Use of video lends strengths and limitations to the study design. It allows several raters to make independent diagnoses as opposed to burdening the patient with a repeated assessment and potentially aggravating their symptoms. Although video recording is considered an established method of recording GP consultations for research purposes [27] it has not been used in studies involving LBP patients that investigate the reliability of clinical diagnosis.

However, the use of video could lead to the Hawthorne effect i.e. that behaviour of patients or clinicians would alter due to being videoed, although a review of video recording in general practice found no conclusive evidence of the Hawthorne effect [27]. Physiotherapists performing the assessment had the same levels of confidence in their diagnosis as when they watched the assessments on video, possibly indicating that their performance and decision making were not influenced by being video recorded. The two groups of raters who watched the assessments on video did make very similar diagnostic decisions. In the case of diagnostic disagreement it is not possible to know whether the method of watching a video of a clinical examination negatively influences the ability to interpret the results of a test which contributes to diagnostic decisions. The researcher was present for all the viewings of the videos by raters in Group B and was rarely asked to clarify outcomes of tests. Raters in Group C watched the videos in their own home or work and did not contact the researcher to discuss any of the video assessments. The non-standardisation of the method of video watching makes it difficult to draw conclusions about its robustness as a test–retest method for diagnostic decision making.

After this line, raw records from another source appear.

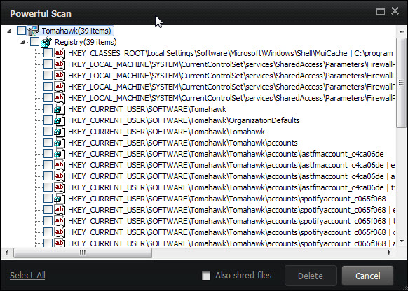
Task: Click the Registry cube icon
Action: pyautogui.click(x=46, y=42)
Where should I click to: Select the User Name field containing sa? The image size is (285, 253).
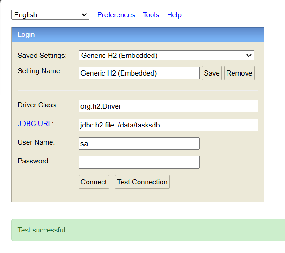click(139, 144)
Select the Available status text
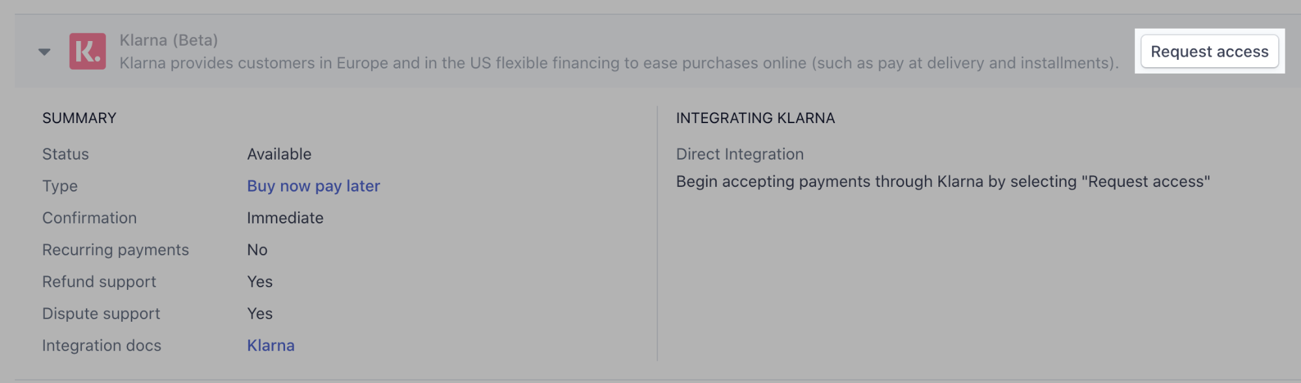The height and width of the screenshot is (383, 1301). pos(279,154)
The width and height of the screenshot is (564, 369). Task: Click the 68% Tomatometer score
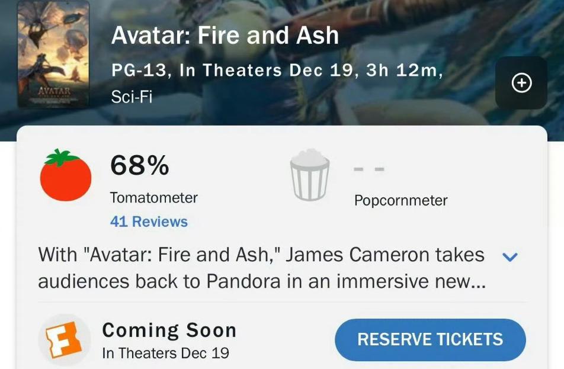click(139, 166)
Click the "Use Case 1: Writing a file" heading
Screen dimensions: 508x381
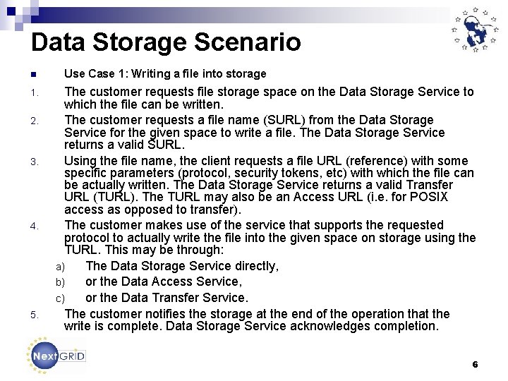165,73
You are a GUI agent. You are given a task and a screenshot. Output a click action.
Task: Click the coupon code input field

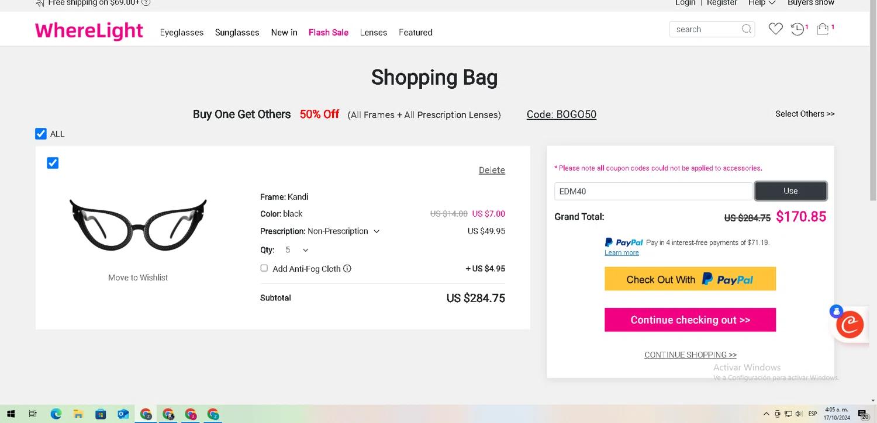click(x=652, y=191)
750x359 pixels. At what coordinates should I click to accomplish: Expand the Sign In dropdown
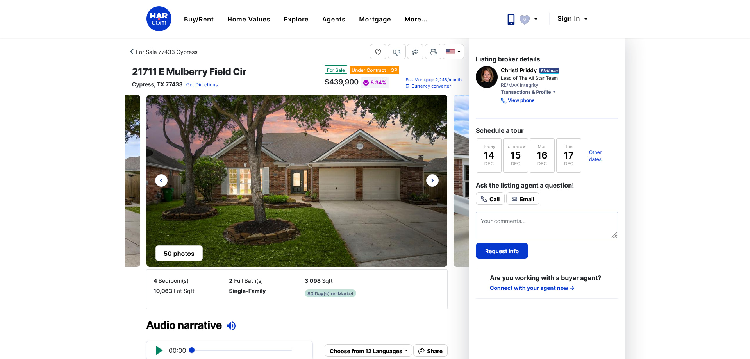[x=573, y=19]
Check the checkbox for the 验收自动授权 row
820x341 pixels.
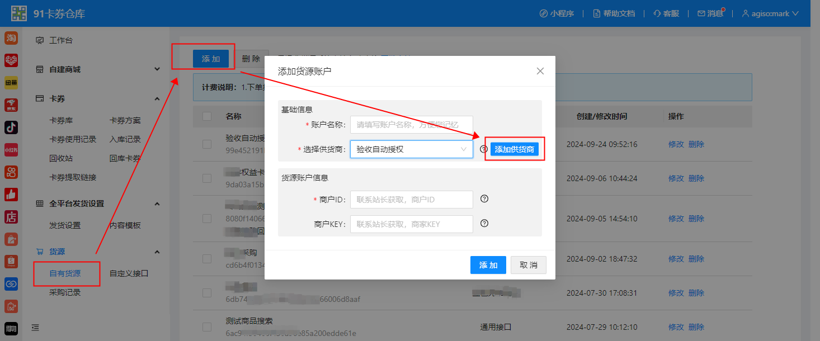207,144
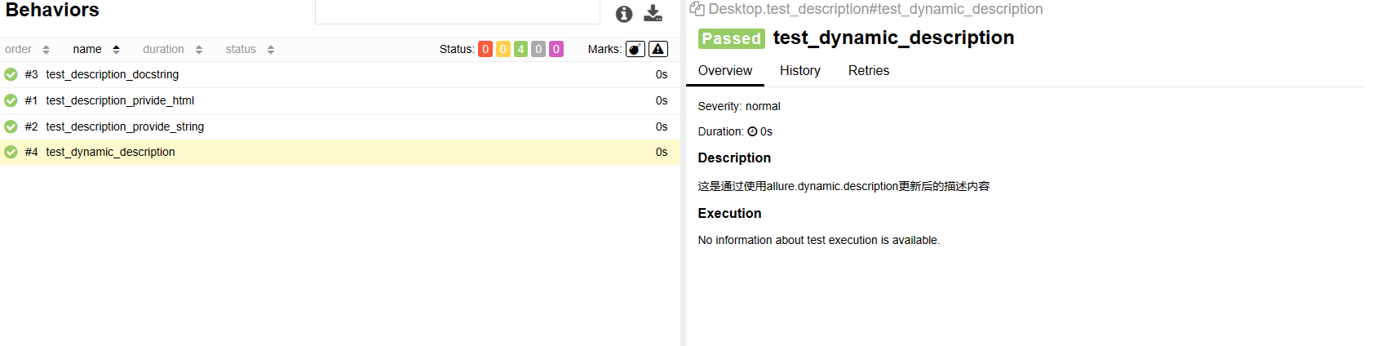Viewport: 1377px width, 346px height.
Task: Download the behaviors data as CSV
Action: tap(653, 13)
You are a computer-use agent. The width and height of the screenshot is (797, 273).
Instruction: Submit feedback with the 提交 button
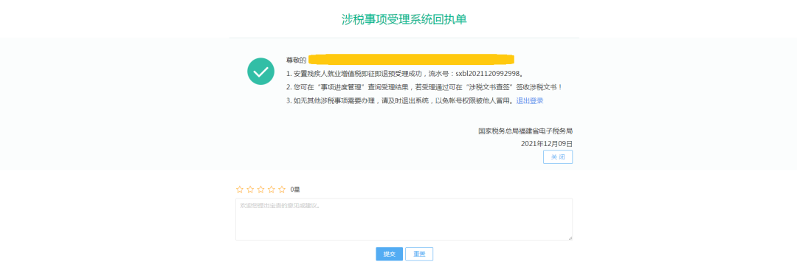390,255
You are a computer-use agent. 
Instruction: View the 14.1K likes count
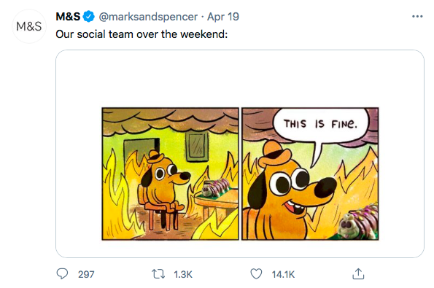[283, 274]
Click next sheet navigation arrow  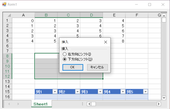(x=18, y=104)
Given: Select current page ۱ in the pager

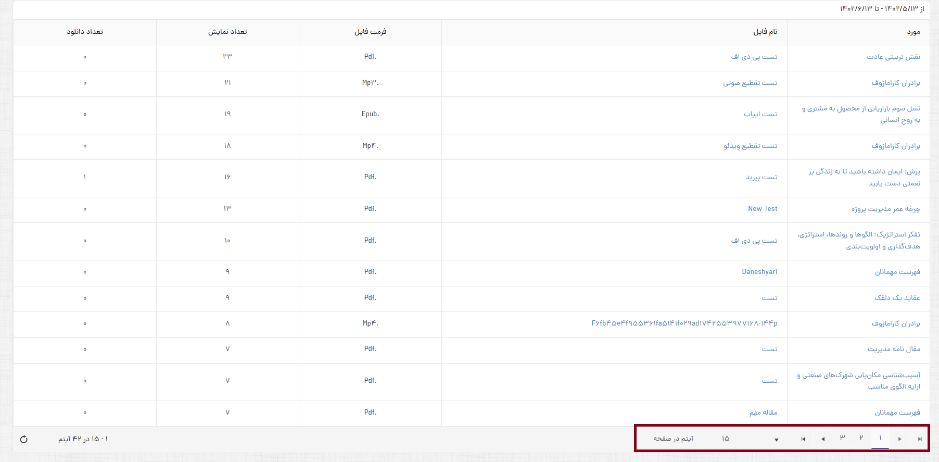Looking at the screenshot, I should click(880, 438).
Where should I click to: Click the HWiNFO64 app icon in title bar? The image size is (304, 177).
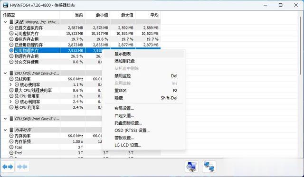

The study sample represented patients from primary care seen in daily clinical practice. The number of patients recruited in this reliability study is similar to the majority of published reliability studies on LBP classification systems [12, 22]. However, the sample size calculation is based on specifying a zero value for kappa in the null hypothesis. The null hypothesis should ideally be set at a higher level, usually ≥0.4 which is considered more clinically acceptable [17]. However, to use this higher kappa cutoff as the sample size requirement, would require a sample size of 255 subjects [17] which was not practically feasible.

Conclusion

In this study, clinicians demonstrated different overall diagnostic impressions following assessments of LBLP patients which led to a fair reliability rating on their diagnostic decision. Some of this variability may have come from the methodology of using video recording but the diversity of signs and symptoms that these patients present with and the lack of clear guidelines as to what are the strongest criteria for differentiating between NRI and referred leg pain cannot be ignored. Ways of improving clinician agreement on diagnosis requires further exploration and one solution may be to assist the diagnosis process by identifying the optimal combination of items from the clinical assessment that best discriminate between these patients.